Nous sommes à la moitié du séjour. J’ai passé une bonne nuit et mes narines s’ouvrent au petit matin aux odeurs d’eau douce et de terre, le plaisir du bateau. Le petit-déjeuner est à sept heures, une heure plus tard que d’habitude. Nous sommes tous levés avant. Les faucons ont leur nid un peu plus haut sur les rochers, ils surveillent les alentours.

Hier soir, un lézard et une araignée assez gros ont tenté de pénétrer sur le bateau par le câble d’amarrage. Ils ont été chassés à coup de balai, engendrant une cavalcade qui nous a un moment inquiétés. Les pêcheurs sont partis tôt ce matin en barques et leurs cabanes sont désertes. Ils vivent ici à l’année mais pas tous en même temps ; chacun passe trois mois, sauf le mois interdit qui se situe en mai.

Après un petit-déjeuner d’omelette et de Vache-qui-rit, nous partons pour deux heures de randonnée. L’objectif est de « voir les oiseaux ». Sur les rives où pousse le tamaris et le roseau, de nombreux oiseaux ont leur nid : les aigrettes, les hérons cendrés, les vanneaux à éperon, même les cigognes. Nous les voyons surtout de loin, nous sommes trop agités et trop bruyants pour eux. En revanche, d’innombrables traces marquent le sable ocre : les chèvres, un félin, le renard des sables, le lézard, les serpents. Des trous de fourmi-lion parsèment le sable. Tous les serpents ondulent vers l’eau.

Le campement du chevrier et (probablement) de son fils n’est pas établi au bord de l’eau, les fauves et les reptiles vont boire, mais à l’intérieur, sur le désert.

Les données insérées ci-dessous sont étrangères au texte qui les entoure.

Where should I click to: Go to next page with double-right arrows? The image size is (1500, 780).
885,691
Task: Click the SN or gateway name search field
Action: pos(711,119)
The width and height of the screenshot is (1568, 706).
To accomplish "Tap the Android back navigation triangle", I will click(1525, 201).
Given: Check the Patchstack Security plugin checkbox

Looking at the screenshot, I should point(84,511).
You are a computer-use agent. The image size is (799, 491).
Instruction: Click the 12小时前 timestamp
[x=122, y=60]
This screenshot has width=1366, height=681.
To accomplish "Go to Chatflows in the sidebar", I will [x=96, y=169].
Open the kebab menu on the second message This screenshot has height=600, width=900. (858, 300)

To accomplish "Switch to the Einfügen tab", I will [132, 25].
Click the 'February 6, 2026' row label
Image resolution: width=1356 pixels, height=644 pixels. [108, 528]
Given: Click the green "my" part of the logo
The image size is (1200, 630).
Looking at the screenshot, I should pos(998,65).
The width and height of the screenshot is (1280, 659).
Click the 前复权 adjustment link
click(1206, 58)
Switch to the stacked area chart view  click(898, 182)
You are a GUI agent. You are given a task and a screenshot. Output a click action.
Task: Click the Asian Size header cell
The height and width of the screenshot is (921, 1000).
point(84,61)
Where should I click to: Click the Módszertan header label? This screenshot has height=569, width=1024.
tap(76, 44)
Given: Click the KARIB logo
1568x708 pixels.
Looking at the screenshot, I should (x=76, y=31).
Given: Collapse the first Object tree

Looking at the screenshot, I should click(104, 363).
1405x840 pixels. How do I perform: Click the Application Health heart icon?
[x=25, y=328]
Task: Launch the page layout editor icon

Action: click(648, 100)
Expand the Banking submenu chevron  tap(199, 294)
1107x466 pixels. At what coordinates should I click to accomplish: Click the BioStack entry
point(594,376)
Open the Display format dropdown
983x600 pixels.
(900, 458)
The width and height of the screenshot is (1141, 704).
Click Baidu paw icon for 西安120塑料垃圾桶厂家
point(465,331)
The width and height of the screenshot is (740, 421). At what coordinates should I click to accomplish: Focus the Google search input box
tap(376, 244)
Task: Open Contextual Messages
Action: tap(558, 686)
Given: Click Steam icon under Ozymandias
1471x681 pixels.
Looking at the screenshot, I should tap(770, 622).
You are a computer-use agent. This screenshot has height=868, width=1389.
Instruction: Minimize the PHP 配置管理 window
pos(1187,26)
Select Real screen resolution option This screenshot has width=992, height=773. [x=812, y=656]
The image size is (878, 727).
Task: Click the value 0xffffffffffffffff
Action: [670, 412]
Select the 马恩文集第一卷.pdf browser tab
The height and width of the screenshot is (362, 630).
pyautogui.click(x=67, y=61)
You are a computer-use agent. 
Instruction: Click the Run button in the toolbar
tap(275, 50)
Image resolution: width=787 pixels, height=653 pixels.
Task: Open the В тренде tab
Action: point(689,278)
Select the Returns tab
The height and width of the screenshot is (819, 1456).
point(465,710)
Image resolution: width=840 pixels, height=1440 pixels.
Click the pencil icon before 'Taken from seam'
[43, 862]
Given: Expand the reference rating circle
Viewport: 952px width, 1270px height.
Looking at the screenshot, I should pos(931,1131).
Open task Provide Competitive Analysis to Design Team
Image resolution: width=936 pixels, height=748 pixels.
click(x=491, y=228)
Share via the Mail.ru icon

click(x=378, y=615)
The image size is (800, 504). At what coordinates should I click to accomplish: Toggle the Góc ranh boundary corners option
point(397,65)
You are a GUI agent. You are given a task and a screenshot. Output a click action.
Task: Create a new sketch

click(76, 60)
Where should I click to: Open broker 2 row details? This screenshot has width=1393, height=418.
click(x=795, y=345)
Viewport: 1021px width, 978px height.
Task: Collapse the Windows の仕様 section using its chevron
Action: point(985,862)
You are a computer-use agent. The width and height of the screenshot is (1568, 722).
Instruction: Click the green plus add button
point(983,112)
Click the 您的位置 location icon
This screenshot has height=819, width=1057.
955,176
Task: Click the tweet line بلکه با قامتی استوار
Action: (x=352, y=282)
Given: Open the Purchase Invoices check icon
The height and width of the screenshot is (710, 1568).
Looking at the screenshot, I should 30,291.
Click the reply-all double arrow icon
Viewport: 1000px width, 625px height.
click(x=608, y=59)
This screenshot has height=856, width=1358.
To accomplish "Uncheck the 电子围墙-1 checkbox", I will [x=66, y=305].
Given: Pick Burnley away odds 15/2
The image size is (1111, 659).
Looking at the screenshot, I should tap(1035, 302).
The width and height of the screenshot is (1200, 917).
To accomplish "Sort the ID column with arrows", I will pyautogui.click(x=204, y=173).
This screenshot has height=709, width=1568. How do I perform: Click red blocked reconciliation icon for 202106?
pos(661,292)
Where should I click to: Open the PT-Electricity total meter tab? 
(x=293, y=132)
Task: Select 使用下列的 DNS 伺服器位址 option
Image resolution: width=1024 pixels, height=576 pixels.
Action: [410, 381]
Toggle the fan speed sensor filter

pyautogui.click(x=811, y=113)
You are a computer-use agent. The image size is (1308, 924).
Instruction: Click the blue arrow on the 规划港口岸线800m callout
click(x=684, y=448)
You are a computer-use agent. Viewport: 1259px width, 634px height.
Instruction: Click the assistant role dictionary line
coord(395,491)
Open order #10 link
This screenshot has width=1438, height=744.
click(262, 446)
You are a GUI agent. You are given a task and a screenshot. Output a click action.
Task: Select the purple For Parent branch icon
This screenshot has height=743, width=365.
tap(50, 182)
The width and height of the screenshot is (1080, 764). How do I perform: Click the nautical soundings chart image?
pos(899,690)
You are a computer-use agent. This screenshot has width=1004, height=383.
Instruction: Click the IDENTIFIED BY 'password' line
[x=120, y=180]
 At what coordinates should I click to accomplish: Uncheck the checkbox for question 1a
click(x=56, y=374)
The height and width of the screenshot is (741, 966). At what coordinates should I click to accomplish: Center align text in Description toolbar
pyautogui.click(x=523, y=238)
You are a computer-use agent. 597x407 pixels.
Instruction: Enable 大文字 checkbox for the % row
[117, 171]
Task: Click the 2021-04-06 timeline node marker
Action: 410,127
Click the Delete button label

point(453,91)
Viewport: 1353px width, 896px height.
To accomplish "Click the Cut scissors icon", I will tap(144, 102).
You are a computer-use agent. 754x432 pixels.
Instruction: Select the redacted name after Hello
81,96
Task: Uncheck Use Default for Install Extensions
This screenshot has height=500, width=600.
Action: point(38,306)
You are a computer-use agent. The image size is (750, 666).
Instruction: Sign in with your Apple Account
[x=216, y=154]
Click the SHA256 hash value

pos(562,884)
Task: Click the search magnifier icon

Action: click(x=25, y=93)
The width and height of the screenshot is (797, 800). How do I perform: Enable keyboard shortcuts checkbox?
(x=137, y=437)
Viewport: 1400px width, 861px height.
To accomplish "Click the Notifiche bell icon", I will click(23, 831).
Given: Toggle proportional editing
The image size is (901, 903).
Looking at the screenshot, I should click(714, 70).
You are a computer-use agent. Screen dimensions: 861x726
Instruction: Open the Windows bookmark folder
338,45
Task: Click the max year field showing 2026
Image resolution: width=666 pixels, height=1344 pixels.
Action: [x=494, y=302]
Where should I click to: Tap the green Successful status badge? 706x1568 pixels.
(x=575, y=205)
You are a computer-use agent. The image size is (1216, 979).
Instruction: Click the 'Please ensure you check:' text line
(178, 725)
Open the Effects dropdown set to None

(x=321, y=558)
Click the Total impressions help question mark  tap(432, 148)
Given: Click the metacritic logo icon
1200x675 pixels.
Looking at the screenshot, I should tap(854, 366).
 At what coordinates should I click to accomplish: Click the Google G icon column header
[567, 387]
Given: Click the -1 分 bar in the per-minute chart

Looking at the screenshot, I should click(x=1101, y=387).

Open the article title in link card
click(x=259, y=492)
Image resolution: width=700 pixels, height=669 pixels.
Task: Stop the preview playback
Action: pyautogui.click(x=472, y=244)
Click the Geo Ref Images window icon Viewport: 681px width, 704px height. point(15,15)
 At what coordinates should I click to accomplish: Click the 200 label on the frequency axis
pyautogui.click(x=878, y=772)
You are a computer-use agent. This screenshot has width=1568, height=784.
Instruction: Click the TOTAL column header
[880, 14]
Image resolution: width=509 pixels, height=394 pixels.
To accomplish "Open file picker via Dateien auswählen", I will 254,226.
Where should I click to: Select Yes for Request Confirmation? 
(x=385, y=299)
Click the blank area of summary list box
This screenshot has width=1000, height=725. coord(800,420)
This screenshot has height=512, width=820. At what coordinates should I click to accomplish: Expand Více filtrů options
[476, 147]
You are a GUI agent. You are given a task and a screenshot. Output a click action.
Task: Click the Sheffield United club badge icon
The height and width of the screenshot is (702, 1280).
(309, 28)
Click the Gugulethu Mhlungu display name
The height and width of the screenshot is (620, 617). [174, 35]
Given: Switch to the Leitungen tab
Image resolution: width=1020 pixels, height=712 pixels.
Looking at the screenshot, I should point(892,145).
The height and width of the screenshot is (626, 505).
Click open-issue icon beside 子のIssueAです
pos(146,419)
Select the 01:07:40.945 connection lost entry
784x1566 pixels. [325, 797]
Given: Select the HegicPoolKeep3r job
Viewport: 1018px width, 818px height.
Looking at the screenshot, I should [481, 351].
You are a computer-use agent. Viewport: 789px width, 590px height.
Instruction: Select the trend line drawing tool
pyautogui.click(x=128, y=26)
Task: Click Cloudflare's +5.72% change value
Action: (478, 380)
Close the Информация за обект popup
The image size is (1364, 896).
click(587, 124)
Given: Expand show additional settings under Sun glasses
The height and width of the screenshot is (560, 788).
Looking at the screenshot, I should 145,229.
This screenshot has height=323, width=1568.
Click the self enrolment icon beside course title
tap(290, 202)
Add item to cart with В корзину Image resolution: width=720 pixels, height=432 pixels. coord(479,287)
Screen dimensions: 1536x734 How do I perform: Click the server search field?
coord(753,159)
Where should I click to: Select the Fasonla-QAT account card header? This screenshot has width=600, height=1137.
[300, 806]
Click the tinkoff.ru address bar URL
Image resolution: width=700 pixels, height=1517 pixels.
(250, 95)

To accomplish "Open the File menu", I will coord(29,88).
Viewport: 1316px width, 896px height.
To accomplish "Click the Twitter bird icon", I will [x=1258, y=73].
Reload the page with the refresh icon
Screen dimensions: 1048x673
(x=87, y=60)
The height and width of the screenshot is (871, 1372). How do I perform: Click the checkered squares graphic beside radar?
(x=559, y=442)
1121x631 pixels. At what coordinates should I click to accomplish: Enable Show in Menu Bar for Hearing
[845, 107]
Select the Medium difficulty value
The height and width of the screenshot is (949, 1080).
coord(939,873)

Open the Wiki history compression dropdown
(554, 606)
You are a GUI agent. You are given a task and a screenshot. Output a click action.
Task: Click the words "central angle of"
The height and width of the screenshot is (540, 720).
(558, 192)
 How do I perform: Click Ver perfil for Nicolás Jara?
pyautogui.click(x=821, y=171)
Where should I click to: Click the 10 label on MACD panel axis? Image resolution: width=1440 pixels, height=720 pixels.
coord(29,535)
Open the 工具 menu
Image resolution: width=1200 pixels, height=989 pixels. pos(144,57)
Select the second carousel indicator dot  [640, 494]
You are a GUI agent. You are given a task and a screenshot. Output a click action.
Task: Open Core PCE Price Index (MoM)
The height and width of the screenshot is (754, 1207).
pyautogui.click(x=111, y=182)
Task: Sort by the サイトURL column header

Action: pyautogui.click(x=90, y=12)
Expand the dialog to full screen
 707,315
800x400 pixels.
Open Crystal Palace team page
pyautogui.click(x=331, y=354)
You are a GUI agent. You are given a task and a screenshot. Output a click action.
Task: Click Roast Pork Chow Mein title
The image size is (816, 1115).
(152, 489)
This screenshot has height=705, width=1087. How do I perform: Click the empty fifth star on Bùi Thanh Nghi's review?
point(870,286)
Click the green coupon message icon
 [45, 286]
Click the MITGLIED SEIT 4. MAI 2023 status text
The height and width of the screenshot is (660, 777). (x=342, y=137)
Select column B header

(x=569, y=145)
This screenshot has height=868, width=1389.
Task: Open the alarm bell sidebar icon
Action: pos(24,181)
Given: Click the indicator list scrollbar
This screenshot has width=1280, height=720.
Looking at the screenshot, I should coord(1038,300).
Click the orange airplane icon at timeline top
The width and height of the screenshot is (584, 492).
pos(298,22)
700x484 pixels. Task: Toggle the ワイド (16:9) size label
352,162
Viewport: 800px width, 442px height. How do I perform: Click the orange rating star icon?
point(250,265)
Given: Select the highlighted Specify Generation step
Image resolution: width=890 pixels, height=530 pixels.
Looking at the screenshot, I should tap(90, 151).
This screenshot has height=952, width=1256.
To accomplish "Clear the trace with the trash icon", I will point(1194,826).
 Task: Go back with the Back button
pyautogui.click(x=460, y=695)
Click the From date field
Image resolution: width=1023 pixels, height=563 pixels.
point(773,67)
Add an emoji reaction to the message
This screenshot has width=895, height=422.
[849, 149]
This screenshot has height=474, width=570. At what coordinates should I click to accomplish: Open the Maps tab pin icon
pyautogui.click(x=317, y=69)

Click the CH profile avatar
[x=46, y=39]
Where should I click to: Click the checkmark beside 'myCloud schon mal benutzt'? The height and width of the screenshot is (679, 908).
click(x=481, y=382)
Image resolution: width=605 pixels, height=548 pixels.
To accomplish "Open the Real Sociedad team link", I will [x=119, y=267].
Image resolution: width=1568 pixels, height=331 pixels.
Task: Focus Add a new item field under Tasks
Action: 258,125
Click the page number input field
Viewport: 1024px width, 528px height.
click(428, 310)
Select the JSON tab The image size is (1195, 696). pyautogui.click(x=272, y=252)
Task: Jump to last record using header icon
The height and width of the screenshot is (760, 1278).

Les matelas sont dressés sur des armatures de lit surélevé pour éviter les rampants. Pas de troupeau en vue, ni de chevrier. Des toiles d’araignée indiquent qu’ils sont partis depuis un moment, le troupeau ramené à son propriétaire, comme en témoigne un carnet à spirale laissé là qui liste une série de courses avec leur prix pour se faire rembourser. Un abri en briques séchées permet d’entreposer quelques bidons tandis qu’un enclos non terminé protège un peu les chèvres. Le sol est parsemé de crottes de bique et une chèvre morte pue dans un coin. Le coup d’un serpent, peut-être.

Nous retournons au bateau par une boucle dans le désert. La marche dans le sable est toujours aussi pénible au col du fémur, mais dure aujourd’hui moins longtemps. À 10 heures, nous sommes de retour sur le bateau où un grand gobelet de tamarin sucré bien frais nous attend.

Nous avons visité à l’aller les abris des pêcheurs. Une allée bordée de plantations d’herbes aromatiques, de basilic, de citronnelle et d’un plan de pastèque aboutit aux baraques qui sont ouvertes sur un côté. Des centaines de pains sans levain sèchent sur une claie et sur le pont d’une vieille barque. Des mouches agaçantes nous harcèlent lorsque nous sommes près des côtes la journée et les moustiques le soir.

Navigation et lecture jusqu’à une dune de sable jaune d’œuf qui tombe dans le lac. Le bateau amarré à la rive, nous pouvons à nouveau nous baigner. L’eau est encore glauque mais moins chargée cette fois, surtout rafraîchissante. L’un des hommes se baigne avec nous, non par plaisir mais pour déboucher une canalisation sous la coque. La plage est en pente et Prof s’y vautre, le roi n’est à ce moment-là pas son cousin.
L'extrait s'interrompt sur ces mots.